Web Portal Implementation Plan

Project: Archety Web Portal - Personality-Based AI Companion Onboarding Created: November 13, 2025 Last Updated: November 13, 2025 - Phase 1 Complete Frontend: /Users/justin-genies/code/archety-web (Next.js + TypeScript) Backend: /Users/justin-genies/Code/archety (FastAPI + Python) Status: Phase 1 Complete ✅ - Onboarding Flow Fully Functional


🎯 Project Overview

User Flow

  1. Landing - User accesses website on mobile web
  2. Photo Upload - User selects 10 photos to upload
  3. AI Conversation - Quick conversation with AI
  4. Trait Analysis - Photos analyzed for personality traits
  5. Profile Display - Show Big 5 personality + traits + interests
  6. Persona Selection - AI assigned (Sage or Echo, more later)
  7. Phone Verification - Verify via Twilio OTP
  8. Payment - $5 trial payment via Stripe
  9. Chat Launch - iMessage deeplink to start chatting
  10. Dashboard - User home with profile, settings, billing, AI management

Tech Stack

  • Frontend: Next.js 14, TypeScript, Axios, Tailwind CSS
  • Backend: FastAPI, Python, PostgreSQL, SQLAlchemy
  • AI/ML: OpenAI GPT-4o Vision (photo analysis), GPT-5 (chat)
  • External Services: Twilio (SMS/OTP), Stripe (payments), mem0 (memory storage)
  • Hosting: Vercel (frontend), Railway (backend)

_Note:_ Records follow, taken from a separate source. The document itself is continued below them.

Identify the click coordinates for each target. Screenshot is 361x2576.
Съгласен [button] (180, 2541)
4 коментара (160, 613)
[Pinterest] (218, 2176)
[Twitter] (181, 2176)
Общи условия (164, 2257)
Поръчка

✅ What's Been Merged (November 13, 2025)

Branch 1: email-calendar-alerts

  • Purpose: Optimize proactive notification workflows
  • Changes:
  • Use GPT-5-mini for cost-efficient analysis (30% cost reduction)
  • Better error handling and JSON parsing
  • Register all 6 proactive workflows in catalog
  • Improved prompts for user-friendly alerts

Branch 2: photo-upload-system (Traits Framework)

  • Purpose: Personality-based onboarding system
  • Added:
  • app/traits/ module (traits analyzer, traits service)
  • app/api/traits_routes.py - Traits API endpoints
  • Database models: UserTrait, TraitProfile, OnboardingSession
  • Big 5 personality assessment
  • Persona matching algorithm
  • Frontend integration guide (1,700+ lines)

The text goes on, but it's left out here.